Тунук смущенно молчала.
— Матушка твоя говорила, что парень у тебя был, на фронте убили…
Тунук молча уставилась на расписанный красными цветочками фарфоровый чайник. Когда она вспоминала о Нуре, жизнь теряла для нее весь свой смысл. Какой смысл жить, если уже никогда не будешь иметь того, что хотела иметь, видеть того, кого хочешь видеть?!
— Чай остыл, доченька, — сказала Сурма.
Тунук очнулась от мучительной мысли, пришла в себя. Потом вспомнила, зачем пришла в этот дом, вытащила узелок с деньгами:
— Бокон-аке дал мне эти деньги. Я не хотела брать, но он оставил их на столе и ушел. Вот, возьмите. Мне они не нужны.
— Раз он дал, значит, бери, милая.
— Зачем мне чьи-то деньги?!
— Доченька, как это — чьи-то? Разве мы чужие?! Корни-то у нас одни. Я не раз говорила матери твоей, что пора нам родство обновить, поженить вас с Боконом. И сегодня еще раз ей напомнила. Подумай хорошенько, золотце. Не зря древние говорили: не за ухажера девице идти, а за суженого. Издавна так: замуж идут — слезы льют, с мужем живут — мир да уют! Сама посуди: мать у тебя старенькая, больная, надо же и ей свои последние деньки по-человечески дожить? Или ты в старые девы метишь?
Сурма подсела к ошеломленной девушке, обняла ее:
— Ты же умница, все понимаешь. Подумай. С матерью посоветуйся. Я тебе лишь добра желаю. Не думай, что Бокон старше тебя. Это хорошо, когда мужчина зрелый, крепкий. Ты о завтрашнем дне подумай, о матери своей…
Тунук не помнила, как вышла из дома Бокона. Вернувшись к себе, она упала на кровать и зарыдала.
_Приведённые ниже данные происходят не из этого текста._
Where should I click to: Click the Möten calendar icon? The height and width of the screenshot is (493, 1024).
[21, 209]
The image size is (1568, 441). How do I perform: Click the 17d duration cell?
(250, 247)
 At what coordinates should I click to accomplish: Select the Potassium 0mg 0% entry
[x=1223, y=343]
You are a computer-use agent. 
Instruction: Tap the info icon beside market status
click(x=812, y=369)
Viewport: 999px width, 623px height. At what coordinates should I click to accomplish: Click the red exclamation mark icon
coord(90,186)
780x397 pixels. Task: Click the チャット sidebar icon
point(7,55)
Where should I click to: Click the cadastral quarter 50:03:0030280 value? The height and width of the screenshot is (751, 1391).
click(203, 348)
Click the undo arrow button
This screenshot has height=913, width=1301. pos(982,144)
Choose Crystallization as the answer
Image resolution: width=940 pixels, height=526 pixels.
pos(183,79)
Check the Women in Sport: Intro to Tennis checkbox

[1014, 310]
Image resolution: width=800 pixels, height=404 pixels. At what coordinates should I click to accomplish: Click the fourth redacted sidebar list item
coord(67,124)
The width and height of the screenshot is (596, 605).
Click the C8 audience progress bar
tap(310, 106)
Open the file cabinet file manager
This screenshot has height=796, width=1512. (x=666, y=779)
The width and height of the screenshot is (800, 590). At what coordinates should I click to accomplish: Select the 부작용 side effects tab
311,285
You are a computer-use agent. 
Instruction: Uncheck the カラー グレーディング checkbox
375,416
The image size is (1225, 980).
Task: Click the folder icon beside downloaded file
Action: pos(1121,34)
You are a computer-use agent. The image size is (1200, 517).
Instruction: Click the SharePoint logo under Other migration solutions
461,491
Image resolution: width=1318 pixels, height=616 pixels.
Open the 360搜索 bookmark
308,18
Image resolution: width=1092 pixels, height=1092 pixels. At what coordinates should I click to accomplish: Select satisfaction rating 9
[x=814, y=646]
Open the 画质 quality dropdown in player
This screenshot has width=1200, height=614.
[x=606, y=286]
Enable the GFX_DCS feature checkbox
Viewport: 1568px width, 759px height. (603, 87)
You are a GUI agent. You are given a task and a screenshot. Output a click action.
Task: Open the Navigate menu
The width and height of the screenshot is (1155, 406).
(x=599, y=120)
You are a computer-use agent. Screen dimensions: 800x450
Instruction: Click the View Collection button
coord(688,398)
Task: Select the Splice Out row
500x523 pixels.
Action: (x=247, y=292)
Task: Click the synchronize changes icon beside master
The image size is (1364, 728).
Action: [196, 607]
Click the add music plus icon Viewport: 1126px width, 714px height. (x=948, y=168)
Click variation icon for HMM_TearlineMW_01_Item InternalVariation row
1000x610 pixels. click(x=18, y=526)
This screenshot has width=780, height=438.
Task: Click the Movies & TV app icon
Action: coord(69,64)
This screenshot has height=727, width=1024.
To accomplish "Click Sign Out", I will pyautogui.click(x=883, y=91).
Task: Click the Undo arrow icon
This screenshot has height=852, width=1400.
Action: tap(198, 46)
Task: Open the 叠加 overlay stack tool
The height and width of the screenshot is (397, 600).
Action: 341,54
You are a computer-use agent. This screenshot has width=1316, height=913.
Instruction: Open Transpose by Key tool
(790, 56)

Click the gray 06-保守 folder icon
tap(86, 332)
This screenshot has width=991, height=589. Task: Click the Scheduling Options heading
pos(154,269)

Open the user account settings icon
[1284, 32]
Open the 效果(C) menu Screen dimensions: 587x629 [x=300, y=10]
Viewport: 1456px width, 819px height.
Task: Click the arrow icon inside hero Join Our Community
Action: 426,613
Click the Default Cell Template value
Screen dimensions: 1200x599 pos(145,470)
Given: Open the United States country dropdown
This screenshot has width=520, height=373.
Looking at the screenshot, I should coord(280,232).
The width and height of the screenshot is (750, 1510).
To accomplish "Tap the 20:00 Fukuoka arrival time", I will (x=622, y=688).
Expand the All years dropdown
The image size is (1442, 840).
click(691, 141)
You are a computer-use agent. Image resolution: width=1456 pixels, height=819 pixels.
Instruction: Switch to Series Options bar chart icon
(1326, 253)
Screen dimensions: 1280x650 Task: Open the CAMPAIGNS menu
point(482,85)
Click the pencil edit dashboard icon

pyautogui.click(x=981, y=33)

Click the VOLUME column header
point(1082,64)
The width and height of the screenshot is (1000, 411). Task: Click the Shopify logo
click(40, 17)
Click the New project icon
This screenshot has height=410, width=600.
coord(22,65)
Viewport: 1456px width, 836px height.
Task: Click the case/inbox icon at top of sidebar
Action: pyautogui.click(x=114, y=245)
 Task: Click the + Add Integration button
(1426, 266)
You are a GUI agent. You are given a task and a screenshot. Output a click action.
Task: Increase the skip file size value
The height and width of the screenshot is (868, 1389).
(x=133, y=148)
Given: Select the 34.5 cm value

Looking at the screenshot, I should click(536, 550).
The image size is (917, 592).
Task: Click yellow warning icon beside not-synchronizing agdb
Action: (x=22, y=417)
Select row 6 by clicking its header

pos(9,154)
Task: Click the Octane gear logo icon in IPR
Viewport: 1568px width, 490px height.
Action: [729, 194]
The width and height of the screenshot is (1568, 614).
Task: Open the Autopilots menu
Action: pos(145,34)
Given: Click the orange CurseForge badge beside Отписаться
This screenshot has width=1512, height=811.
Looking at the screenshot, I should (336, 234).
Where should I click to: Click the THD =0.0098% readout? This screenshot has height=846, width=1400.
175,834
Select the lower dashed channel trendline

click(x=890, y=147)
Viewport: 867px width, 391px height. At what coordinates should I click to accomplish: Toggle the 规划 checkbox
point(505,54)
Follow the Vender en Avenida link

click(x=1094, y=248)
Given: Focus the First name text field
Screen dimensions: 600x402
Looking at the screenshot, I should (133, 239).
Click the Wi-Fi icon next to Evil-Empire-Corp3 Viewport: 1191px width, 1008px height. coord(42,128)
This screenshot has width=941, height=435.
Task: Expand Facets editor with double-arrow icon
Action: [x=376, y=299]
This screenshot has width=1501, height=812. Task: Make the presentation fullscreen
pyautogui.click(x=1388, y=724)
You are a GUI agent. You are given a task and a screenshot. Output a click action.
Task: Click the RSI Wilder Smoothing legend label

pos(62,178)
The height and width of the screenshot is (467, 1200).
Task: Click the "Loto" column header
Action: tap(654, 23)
Перепуганная мать пыталась успокоить ее, но девушка проплакала до полуночи и лишь под утро забылась в беспокойном сне, будто провалилась куда.
Встав пораньше, мать вскипятила чай, разбудила Тунук, чтобы она не опоздала на работу. Девушка промыла опухшие от слез глаза холодной водой, причесалась перед маленьким зеркальцем. Да, уже нет той девчонки, которая бежала вприпрыжку по лужам в тот памятный вечер, когда приезжали артисты. Печально сдвинуты брови, первая морщинка уже прорезала лоб, в усталых глазах нет прежних сияющих звездочек.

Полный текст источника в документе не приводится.